INSTRUCTIONS TO FOLLOW → Your response to the data below should hold nothing except the lines from the one containing "Task: Select the home icon in sidebar" down to the one containing "Task: Open MyFavorite settings", reproduced exactly and without pictures.

AVAILABLE DATA →

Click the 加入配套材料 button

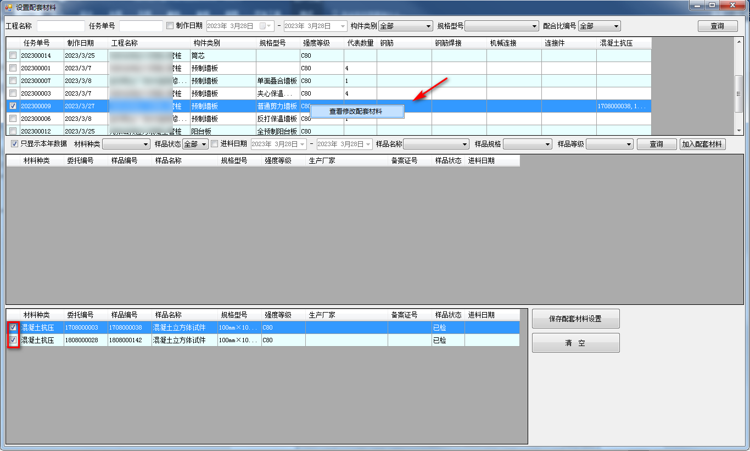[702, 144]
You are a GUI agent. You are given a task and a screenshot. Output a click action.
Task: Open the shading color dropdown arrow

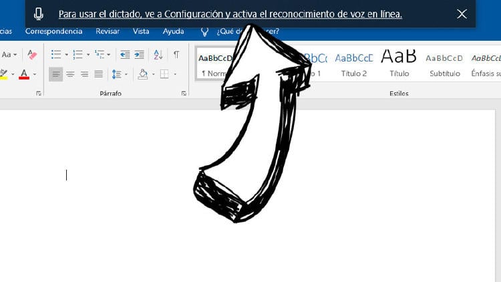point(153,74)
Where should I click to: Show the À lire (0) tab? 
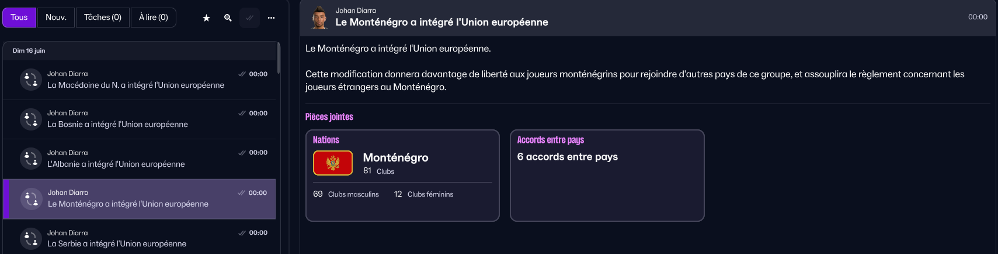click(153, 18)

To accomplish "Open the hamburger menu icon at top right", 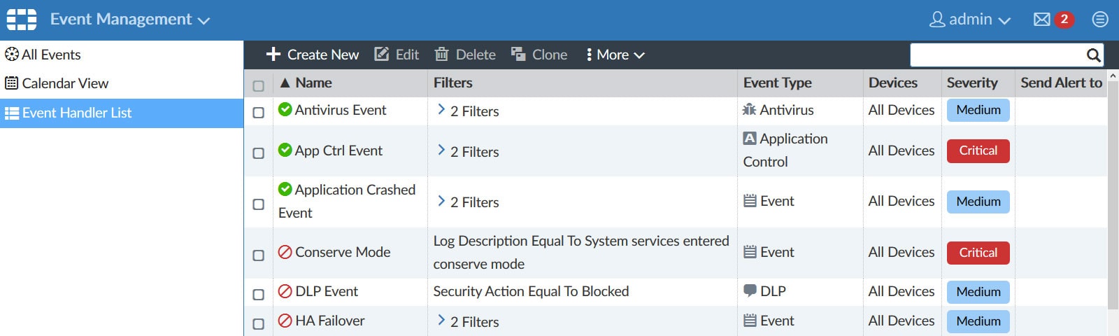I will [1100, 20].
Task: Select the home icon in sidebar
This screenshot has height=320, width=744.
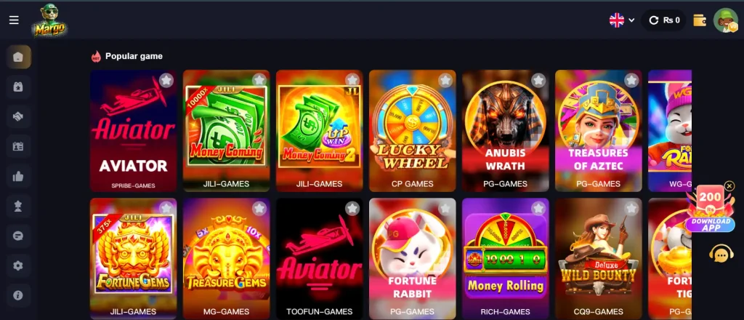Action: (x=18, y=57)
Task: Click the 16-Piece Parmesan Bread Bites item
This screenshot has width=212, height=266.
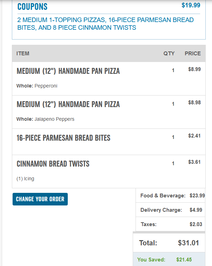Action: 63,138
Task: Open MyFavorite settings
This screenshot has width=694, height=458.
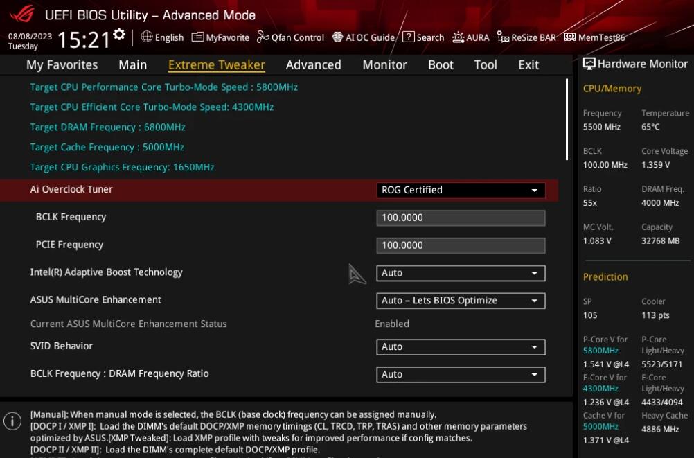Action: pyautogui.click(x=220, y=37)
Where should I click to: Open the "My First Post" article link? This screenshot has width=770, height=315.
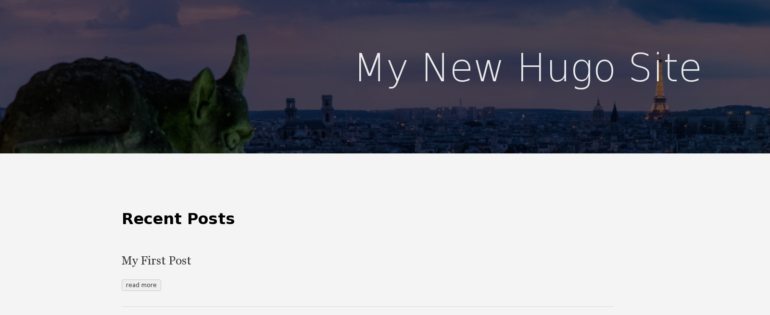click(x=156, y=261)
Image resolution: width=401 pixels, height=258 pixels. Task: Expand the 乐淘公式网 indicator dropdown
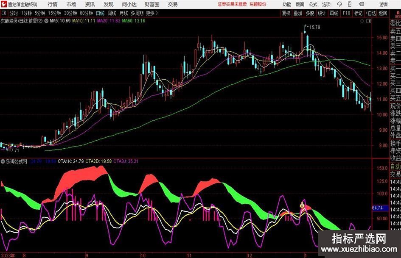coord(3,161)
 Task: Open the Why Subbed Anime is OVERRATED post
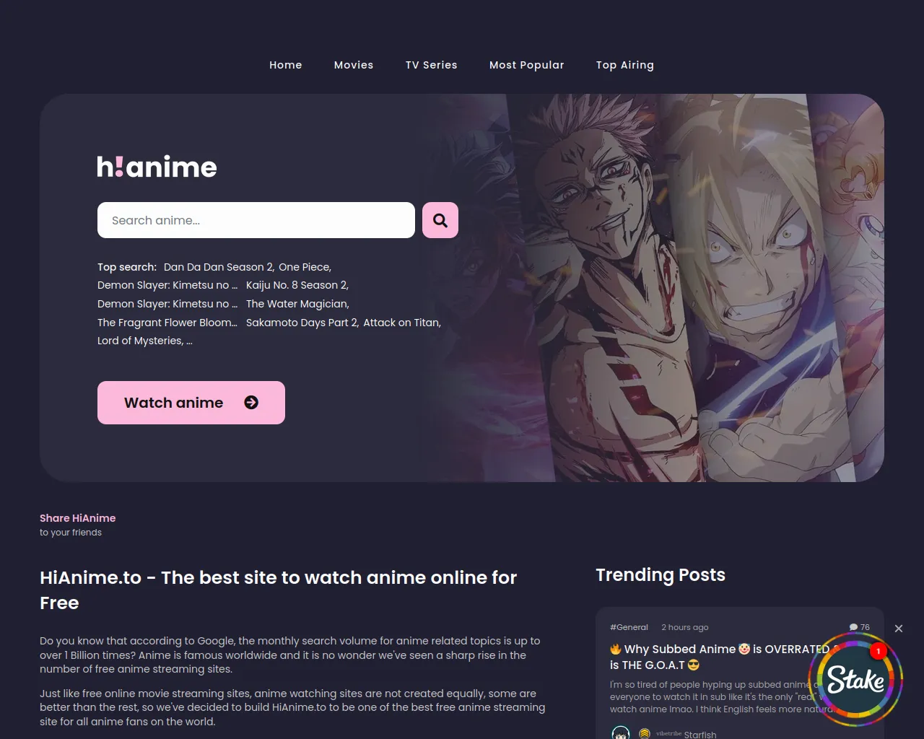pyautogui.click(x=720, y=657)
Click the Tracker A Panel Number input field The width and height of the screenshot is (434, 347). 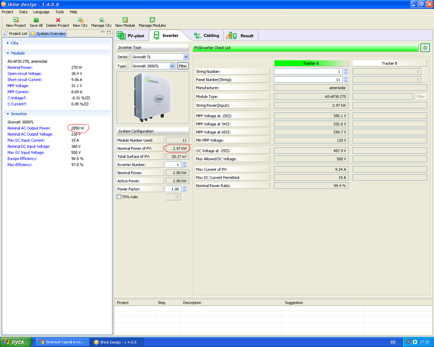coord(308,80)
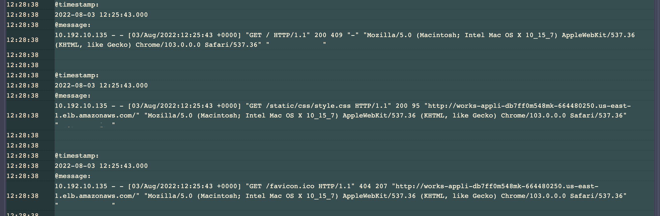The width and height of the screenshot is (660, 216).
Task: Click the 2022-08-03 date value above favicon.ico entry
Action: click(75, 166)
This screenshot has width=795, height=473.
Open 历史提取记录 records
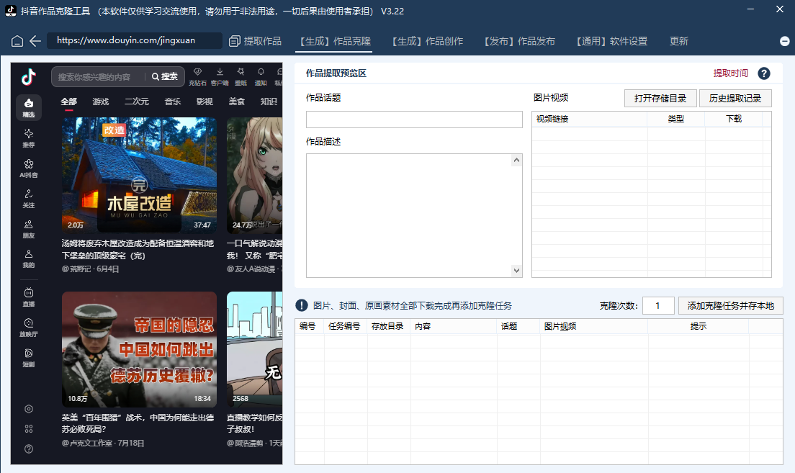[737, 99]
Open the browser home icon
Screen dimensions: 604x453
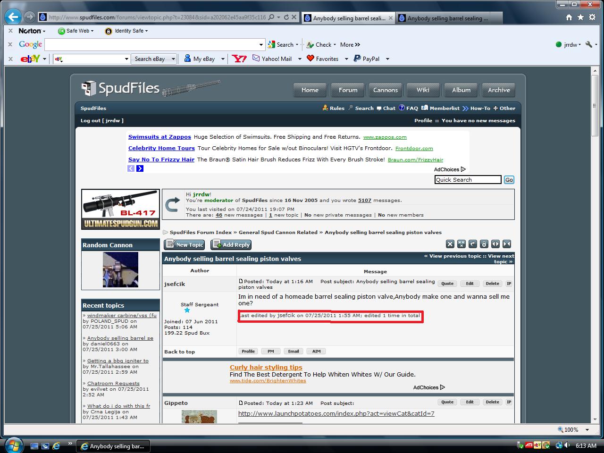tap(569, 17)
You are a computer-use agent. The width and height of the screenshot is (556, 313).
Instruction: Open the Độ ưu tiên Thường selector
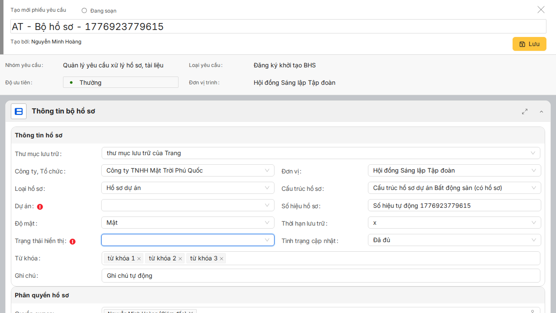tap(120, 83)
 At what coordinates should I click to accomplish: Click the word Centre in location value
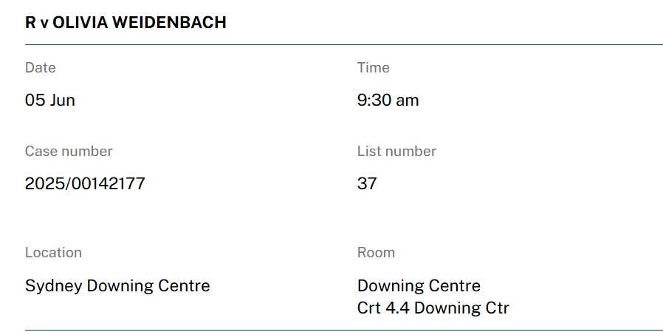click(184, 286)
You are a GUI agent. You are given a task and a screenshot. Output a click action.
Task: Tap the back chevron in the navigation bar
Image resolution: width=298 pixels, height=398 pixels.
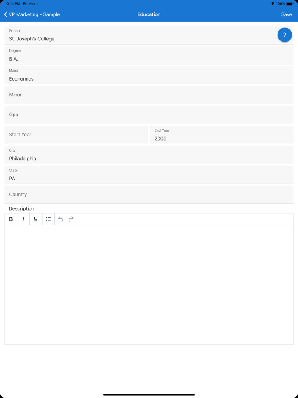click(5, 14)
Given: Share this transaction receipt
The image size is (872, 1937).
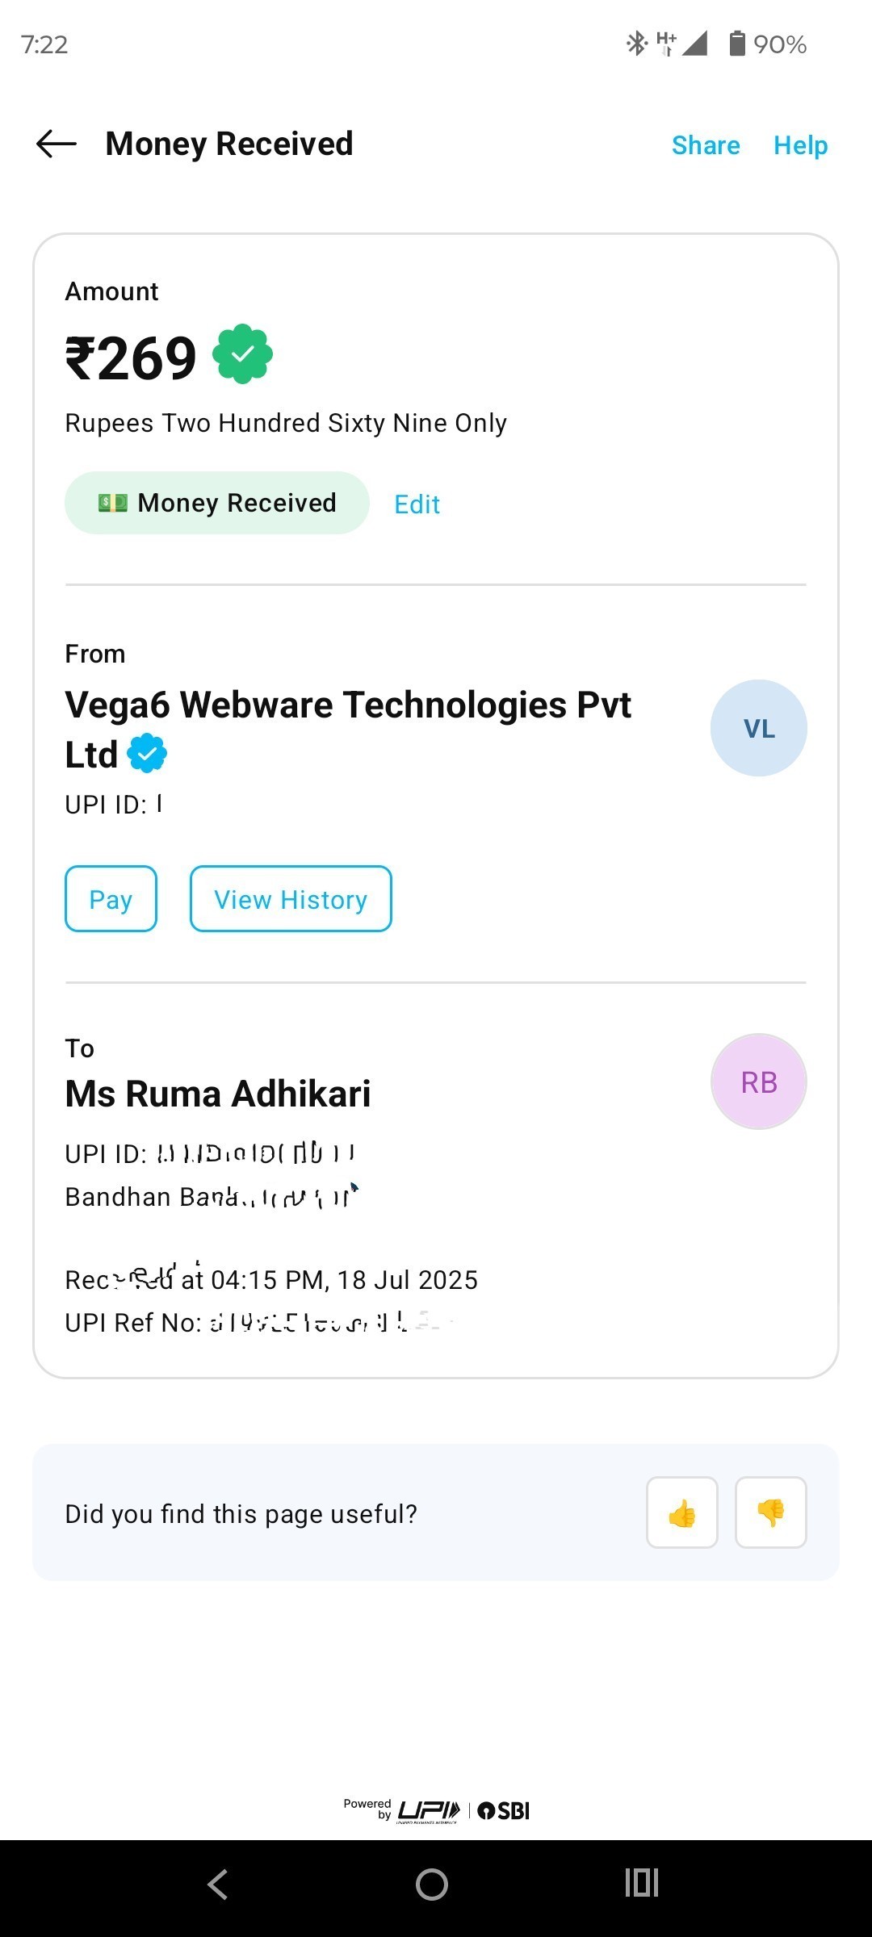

ANSWER TO THIS TASK →
Task: Select the home icon in sidebar
This screenshot has height=320, width=744.
Action: (x=18, y=57)
Task: Click the 16-Piece Parmesan Bread Bites item
This screenshot has width=212, height=266.
Action: 63,138
Task: Open MyFavorite settings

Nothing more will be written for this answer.